Case study: Transforming Healthcare with Near Real-Time Analytics
The goal of Modernizing Medicine® is to increase efficiency and improve outcomes by transforming how healthcare
information is created, consumed and utilized. Its data-driven electronic health records (EHR) and practice management (PM) systems transform the clinical, financial and operational aspects of medical practices.
Modernizing Medicine turned to Cloudwick to support this goal. Cloudwick provided the company with its AWS Modern Analytics QuickStart services, aiding with data ingestion from MySQL to Cloudera CDH, integrating the company’s applications for predictive analytics, and providing professional services to ensure Health Insurance Portability and Accountability Act (HIPAA) and Protected Health Information (PHI) compliance.
- Significant improvements in ingest performance
- Organization enjoys near real-time analytics, making it easier to diagnose patients faster and more accurately.
- The bottom line is improved healthcare.
Cloudwick Delivers AWS Solution for Improved Healthcare
Modernizing Medicine has developed a specialty-specific electronic medical records (EMR) platform. The solution incorporates features like digital record tracking, revenue cycle management, along with advanced analytics enabling managers to make informed decisions about patients and their practices. The EMR application uses MySQL databases running on Amazon Web Services , while analytics are enabled using a mix of Hadoop, Microsoft SQL and MySQL data marts and various visualization tools.
To support visualization and reporting, Modernizing Medicine developed a Sqoop-based data ingestion process that took data from the MySQL sharded environments into a Cloudera-based Hadoop cluster running on AWS EC2 instances. There were about 800 tables to import on a daily basis with a total data size of roughly 4.7 TB. Many of these tables were small and a Cloudera CDH cluster was running with a fixed number of nodes regardless of the ingestion workload.
These factors resulted in a load time exceeding 48 hours, impacting their ability to use this data to manage their practices. To eliminate the delay and introduce near-real time predictive analytics, odernizing Medicine decided to move to transient AWS EMR Spark clusters to handle the data ingestion, providing flexibility, performance, cost savings and reliability improvements. The new data ingestion process runs within 3 hours, enabling Modernizing Medicine to make crucial healthcare and business decisions with near real-time data.

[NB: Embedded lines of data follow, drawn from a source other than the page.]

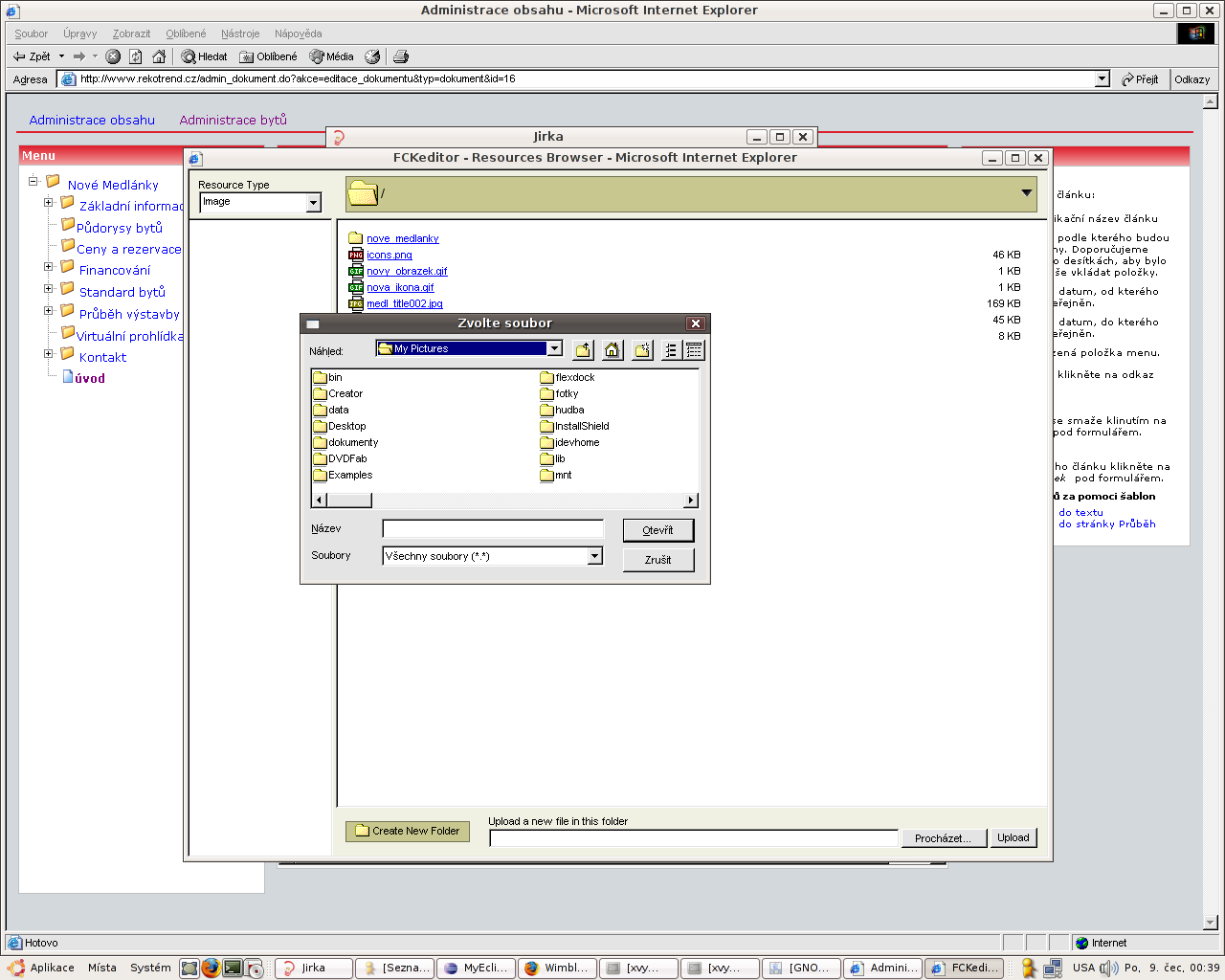Viewport: 1225px width, 980px height.
Task: Open the novy_obrazek.gif file link
Action: (407, 271)
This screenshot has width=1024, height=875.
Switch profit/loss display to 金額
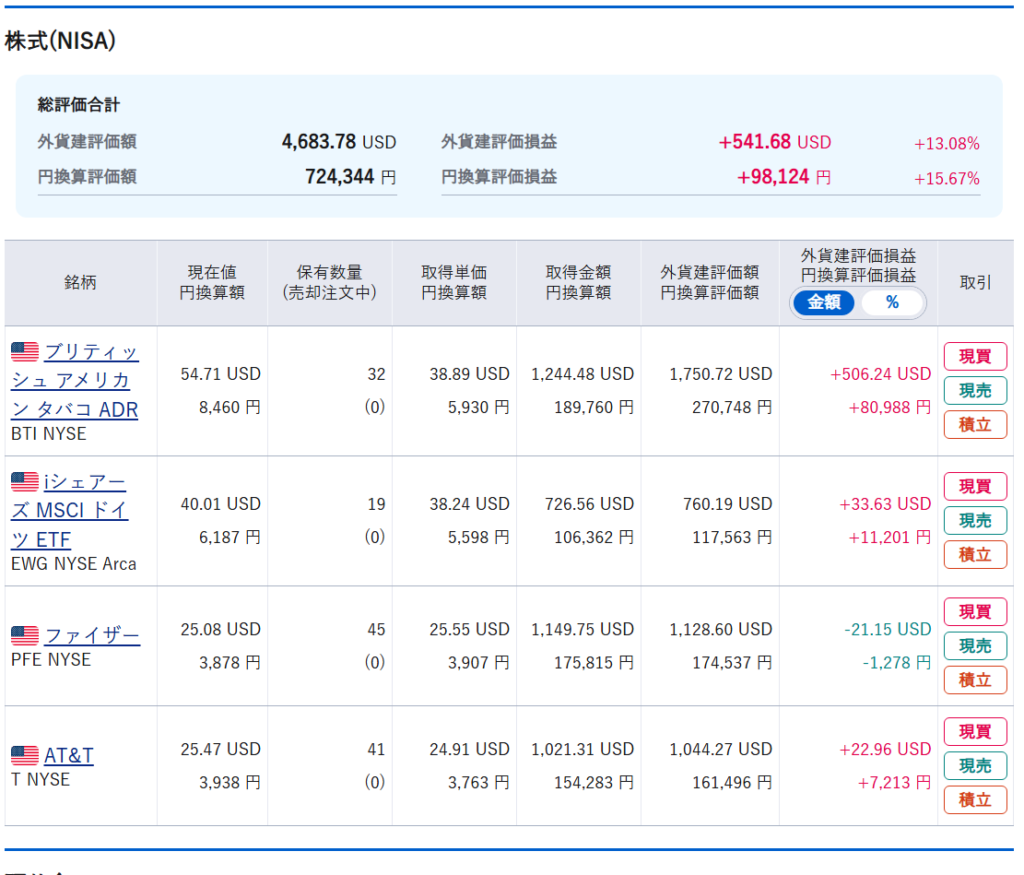824,302
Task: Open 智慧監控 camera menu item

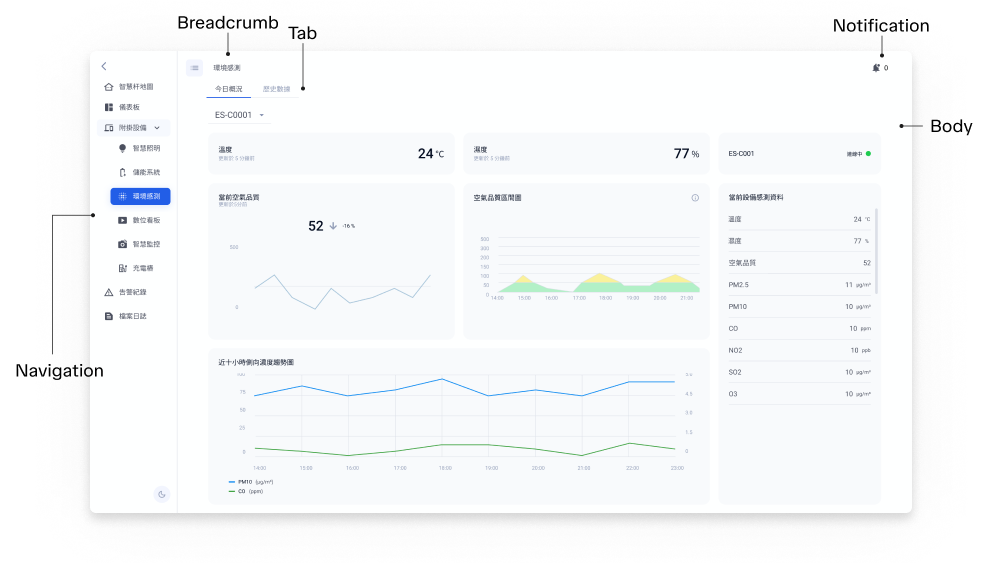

The MySQL environment for Modernizing Medicine consisted of 12 different shards. The redesigned ingest process leverages a transient, HIPAA compliant EMR Spark cluster which connects to the MySQL pods in parallel with different Spark executors using Spark JDBC. The loaded Spark Dataframes save the data to disk before sending it to S3 using ‘S3Distcp’. During a later step, the Cloudera cluster ingests the data using Distcp from S3. The entire process takes around 3 hours, compared to the earlier Sqoop-based ingestion time of 48hrs.
Modernizing Medicine turned to Cloudwick to support this effort. Cloudwick provided the company with its AWS Modern Analytics QuickStart services, aiding with data ingestion from MySQL to Cloudera CDH, integrating the company’s applications for predictive analytics, and providing professional services to ensure Health Insurance Portability and Accountability Act (HIPAA) and Protected Health Information (PHI) compliance.
Cloudwick chose Amazon Simple Storage Service (Amazon S3) for storing the PHI information and AWS Elastic Map Reduce (EMR) for resizable compute capacity. To achieve HIPAA compliance, Cloudwick set up encryption-at-rest as well as encryption-in-transit for both Cloudera Data Hub as well as EMR. The EMR transient cluster and the Cloudera Data Hub is secured using AWS VPC, Subnet ACLs, Routing tables, Sentry, IAM role, LUKS encryption, HDFS transparent encryption, Kerberos authentication and S3 bucket policies.
Modernizing Medicine now enjoys significant improvements in ingest performance enabling analytics with near real-time data, a crucial capability in medicine. This makes it easier to diagnose patients more accurately and enables the company to make crucial healthcare and business decisions on a day-to-day basis.With the new solution, the company enjoys a cloud-based modernized business intelligence and analytics infrastructure, managed by Cloudwick. With near real-time predictive analytics, it gives doctors the information they need to treat patients and improve healthcare.